Examine each line of the data, and copy the ones containing "files".
(EXTRACTED MATERIAL Opens)
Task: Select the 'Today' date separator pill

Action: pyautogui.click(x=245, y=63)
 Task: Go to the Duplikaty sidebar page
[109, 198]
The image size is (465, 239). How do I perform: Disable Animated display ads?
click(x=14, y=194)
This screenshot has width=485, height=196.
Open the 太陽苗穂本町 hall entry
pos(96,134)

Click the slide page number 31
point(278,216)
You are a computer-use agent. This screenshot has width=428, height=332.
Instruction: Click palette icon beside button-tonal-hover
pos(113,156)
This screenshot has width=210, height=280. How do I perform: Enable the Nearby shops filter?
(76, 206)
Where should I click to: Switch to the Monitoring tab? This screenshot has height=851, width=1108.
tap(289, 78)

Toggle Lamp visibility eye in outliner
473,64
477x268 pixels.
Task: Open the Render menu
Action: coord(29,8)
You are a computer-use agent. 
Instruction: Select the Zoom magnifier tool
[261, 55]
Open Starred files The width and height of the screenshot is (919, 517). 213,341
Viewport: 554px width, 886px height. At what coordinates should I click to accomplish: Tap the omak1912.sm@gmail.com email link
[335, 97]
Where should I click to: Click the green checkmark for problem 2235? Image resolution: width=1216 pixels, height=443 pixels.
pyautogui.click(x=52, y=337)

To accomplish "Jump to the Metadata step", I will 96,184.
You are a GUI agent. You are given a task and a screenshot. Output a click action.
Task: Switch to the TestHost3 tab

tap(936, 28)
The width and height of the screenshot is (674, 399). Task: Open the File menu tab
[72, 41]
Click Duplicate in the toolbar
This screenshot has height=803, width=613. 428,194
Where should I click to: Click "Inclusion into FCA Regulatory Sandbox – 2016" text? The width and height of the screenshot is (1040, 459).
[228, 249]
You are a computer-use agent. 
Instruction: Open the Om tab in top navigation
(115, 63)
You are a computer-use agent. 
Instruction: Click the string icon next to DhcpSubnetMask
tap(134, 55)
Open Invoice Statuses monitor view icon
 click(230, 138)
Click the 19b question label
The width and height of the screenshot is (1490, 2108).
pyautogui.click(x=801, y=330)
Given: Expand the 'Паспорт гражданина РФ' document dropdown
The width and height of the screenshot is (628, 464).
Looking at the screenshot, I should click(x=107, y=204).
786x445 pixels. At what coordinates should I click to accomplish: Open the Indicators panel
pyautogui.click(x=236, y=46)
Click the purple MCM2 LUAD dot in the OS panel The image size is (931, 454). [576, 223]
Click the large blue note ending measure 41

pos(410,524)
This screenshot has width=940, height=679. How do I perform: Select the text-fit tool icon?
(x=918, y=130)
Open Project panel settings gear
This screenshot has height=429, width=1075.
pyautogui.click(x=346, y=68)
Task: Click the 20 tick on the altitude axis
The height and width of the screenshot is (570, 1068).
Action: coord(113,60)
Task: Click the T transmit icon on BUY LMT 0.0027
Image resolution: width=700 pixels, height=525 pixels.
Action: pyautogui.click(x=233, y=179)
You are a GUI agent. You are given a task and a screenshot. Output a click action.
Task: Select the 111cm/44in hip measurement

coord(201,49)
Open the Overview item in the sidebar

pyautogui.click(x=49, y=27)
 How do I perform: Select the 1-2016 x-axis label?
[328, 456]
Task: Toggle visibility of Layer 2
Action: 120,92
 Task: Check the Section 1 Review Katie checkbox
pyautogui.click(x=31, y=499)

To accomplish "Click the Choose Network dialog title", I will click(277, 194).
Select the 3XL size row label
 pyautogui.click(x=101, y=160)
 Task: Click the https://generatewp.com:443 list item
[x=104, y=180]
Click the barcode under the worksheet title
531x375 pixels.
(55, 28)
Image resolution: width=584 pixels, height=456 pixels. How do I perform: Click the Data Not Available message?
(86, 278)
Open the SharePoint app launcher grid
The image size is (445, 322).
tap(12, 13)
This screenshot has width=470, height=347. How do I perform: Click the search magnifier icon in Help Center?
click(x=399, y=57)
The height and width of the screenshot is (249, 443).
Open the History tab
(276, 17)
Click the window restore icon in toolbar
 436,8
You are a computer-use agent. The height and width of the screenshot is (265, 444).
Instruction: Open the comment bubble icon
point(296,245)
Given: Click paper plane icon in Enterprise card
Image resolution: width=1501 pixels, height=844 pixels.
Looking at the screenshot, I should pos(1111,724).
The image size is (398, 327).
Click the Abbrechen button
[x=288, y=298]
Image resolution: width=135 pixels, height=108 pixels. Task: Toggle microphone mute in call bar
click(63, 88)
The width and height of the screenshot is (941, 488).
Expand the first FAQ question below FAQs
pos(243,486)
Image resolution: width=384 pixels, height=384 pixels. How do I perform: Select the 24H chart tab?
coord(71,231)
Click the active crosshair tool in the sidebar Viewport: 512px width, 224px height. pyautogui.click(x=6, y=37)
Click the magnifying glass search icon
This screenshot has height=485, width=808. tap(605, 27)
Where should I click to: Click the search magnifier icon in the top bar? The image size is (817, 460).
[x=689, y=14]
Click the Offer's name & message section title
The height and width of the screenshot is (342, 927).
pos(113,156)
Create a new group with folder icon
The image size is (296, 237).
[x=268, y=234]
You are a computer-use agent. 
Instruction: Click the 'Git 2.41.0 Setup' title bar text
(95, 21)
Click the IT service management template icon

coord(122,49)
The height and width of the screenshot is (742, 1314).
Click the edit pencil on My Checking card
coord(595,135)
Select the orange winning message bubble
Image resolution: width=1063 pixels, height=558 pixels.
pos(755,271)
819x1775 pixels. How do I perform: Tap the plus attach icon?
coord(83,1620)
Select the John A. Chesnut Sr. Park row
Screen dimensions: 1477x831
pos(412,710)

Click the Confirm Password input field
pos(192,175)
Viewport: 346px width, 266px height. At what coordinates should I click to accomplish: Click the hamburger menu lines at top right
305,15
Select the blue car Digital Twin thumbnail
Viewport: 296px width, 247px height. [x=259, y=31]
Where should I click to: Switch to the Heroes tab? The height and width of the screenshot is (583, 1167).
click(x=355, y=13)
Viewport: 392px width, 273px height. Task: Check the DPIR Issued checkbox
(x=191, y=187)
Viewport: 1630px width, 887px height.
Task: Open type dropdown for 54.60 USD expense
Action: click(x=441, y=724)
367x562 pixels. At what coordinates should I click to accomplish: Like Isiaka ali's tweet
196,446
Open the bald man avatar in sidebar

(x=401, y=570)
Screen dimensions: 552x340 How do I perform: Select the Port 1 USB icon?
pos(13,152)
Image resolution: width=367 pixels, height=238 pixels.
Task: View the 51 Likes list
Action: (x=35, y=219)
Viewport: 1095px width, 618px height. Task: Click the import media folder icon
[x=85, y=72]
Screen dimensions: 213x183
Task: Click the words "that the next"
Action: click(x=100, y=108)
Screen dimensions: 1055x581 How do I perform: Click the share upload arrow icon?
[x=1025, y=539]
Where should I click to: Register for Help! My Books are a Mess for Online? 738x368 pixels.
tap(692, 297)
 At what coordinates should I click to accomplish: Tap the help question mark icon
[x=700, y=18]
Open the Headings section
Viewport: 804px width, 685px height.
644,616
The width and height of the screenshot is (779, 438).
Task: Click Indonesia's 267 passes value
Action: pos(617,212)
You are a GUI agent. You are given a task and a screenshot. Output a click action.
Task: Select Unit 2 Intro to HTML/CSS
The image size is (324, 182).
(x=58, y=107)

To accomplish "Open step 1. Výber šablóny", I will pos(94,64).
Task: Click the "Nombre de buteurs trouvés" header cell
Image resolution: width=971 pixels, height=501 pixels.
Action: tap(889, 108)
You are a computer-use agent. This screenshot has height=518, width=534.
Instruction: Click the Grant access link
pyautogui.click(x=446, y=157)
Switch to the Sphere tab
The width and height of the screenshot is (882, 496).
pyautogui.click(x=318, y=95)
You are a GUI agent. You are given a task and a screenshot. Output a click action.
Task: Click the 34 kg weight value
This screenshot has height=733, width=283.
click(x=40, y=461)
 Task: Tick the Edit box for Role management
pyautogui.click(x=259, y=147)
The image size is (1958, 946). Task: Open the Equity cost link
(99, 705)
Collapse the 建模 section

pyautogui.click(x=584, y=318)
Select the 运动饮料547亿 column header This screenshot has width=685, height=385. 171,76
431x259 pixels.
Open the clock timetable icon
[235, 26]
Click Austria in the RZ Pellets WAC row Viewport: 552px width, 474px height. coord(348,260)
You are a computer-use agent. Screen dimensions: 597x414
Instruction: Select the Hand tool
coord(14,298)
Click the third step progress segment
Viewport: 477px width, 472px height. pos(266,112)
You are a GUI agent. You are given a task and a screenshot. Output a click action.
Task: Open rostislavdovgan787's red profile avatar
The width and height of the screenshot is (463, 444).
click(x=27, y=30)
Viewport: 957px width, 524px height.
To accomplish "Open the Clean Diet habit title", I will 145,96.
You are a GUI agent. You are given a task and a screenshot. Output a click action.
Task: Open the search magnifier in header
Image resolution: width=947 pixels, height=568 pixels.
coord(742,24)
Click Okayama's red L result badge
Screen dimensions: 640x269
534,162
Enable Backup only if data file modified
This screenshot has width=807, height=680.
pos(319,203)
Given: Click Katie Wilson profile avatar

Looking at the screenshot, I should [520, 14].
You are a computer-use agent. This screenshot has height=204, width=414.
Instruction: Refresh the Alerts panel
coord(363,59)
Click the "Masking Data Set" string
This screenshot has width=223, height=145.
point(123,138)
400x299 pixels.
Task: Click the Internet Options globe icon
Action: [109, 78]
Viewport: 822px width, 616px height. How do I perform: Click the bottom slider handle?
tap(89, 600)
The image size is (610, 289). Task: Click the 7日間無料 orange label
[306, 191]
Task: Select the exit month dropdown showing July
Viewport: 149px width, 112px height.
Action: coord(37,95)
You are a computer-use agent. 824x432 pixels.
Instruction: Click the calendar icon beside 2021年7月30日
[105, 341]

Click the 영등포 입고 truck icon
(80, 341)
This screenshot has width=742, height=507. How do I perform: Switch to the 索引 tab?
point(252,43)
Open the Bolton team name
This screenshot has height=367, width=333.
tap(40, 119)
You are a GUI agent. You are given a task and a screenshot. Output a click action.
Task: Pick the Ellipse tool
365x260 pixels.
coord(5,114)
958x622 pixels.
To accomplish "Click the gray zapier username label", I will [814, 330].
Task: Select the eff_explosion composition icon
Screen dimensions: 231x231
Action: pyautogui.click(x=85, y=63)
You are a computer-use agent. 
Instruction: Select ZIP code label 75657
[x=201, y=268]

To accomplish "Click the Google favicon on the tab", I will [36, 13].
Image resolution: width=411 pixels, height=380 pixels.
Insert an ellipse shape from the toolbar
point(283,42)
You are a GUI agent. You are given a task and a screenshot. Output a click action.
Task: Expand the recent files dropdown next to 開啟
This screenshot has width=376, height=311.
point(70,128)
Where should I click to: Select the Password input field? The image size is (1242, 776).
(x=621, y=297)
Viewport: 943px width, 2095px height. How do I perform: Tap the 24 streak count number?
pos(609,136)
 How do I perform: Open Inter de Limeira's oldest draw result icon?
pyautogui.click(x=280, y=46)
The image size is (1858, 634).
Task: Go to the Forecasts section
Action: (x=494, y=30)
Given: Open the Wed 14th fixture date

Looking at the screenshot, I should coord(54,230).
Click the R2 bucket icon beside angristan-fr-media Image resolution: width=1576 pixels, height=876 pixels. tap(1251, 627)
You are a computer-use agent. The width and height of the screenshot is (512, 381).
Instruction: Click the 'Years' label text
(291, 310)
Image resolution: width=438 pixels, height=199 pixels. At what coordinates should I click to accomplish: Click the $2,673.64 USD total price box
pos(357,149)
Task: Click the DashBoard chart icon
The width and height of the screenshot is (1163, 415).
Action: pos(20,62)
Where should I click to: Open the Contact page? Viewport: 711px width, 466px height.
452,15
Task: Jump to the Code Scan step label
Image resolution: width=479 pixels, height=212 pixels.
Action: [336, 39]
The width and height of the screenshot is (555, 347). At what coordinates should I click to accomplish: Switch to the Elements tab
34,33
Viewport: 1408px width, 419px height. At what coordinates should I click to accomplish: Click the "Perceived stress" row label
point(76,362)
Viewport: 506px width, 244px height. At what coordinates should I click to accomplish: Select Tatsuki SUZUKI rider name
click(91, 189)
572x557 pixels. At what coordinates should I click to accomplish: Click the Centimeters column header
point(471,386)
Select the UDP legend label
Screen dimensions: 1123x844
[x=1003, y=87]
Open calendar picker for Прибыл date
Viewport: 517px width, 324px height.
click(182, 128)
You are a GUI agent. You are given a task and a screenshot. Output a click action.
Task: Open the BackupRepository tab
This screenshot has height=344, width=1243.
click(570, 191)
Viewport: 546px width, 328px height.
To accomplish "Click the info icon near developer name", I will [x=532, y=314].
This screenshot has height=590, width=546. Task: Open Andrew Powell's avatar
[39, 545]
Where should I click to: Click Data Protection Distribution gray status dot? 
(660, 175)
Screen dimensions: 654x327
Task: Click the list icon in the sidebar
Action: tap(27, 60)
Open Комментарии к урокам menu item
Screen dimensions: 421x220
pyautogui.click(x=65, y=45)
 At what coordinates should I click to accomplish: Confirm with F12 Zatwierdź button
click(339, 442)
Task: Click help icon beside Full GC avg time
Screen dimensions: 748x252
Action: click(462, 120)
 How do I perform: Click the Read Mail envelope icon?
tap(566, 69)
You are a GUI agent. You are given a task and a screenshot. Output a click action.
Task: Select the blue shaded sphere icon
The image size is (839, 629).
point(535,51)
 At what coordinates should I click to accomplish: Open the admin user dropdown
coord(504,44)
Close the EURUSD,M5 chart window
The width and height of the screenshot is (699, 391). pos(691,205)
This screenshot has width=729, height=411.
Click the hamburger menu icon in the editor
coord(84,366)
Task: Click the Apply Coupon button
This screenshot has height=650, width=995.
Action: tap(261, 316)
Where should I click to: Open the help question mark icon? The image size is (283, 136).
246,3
(EXTRACTED MATERIAL Closes)
# SOLUTION TO THIS EXERCISE:
Open Starred files The width and height of the screenshot is (919, 517). 213,341
Task: Expand the recent files dropdown next to 開啟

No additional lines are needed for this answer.